TASK GOAL >> Report how many lines in the records below hold "from", with no other output.

DATASET RECORDS >>

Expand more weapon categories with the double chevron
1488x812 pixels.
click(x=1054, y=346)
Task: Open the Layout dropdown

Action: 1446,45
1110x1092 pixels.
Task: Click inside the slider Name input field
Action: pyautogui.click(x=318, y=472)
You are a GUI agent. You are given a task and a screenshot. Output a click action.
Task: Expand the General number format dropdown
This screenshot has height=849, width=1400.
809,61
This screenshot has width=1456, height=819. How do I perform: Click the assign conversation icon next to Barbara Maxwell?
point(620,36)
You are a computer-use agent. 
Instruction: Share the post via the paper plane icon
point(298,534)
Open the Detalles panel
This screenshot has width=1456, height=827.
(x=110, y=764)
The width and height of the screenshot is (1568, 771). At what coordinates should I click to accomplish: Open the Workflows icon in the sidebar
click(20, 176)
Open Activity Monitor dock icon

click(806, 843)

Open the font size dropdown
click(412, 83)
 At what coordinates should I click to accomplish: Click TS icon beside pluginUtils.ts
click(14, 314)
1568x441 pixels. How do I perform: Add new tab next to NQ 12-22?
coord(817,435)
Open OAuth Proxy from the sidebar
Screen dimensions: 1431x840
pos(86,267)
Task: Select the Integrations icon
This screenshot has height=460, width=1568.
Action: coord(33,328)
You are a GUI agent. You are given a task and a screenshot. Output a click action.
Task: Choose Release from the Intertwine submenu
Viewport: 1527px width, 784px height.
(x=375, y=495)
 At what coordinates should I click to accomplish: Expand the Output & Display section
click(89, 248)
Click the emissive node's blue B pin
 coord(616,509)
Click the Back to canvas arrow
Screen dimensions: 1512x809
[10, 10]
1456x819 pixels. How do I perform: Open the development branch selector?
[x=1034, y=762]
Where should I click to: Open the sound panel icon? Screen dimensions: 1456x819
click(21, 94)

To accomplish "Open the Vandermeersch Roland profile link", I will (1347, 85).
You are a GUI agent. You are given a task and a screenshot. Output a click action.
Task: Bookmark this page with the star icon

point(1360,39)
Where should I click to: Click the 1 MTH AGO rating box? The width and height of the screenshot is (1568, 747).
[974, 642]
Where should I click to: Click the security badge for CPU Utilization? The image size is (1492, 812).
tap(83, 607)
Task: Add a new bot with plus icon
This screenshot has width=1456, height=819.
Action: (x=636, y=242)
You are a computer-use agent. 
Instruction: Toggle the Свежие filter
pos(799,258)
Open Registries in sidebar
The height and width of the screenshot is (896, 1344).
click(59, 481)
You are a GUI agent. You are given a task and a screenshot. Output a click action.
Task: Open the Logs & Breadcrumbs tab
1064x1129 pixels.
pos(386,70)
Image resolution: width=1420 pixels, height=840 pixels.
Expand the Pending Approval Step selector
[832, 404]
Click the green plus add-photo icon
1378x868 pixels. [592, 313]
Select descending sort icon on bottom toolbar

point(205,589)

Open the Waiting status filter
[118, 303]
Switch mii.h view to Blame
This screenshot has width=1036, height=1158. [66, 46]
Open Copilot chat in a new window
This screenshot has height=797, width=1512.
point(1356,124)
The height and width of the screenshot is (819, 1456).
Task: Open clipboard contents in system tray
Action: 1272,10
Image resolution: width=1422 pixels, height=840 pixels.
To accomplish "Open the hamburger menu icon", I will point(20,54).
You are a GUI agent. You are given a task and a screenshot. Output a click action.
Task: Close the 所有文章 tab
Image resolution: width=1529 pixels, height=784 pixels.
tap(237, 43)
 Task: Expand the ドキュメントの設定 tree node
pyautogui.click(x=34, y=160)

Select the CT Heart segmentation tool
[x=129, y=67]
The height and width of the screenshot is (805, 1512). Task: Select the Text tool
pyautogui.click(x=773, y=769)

RESULT OF THE TASK >> 2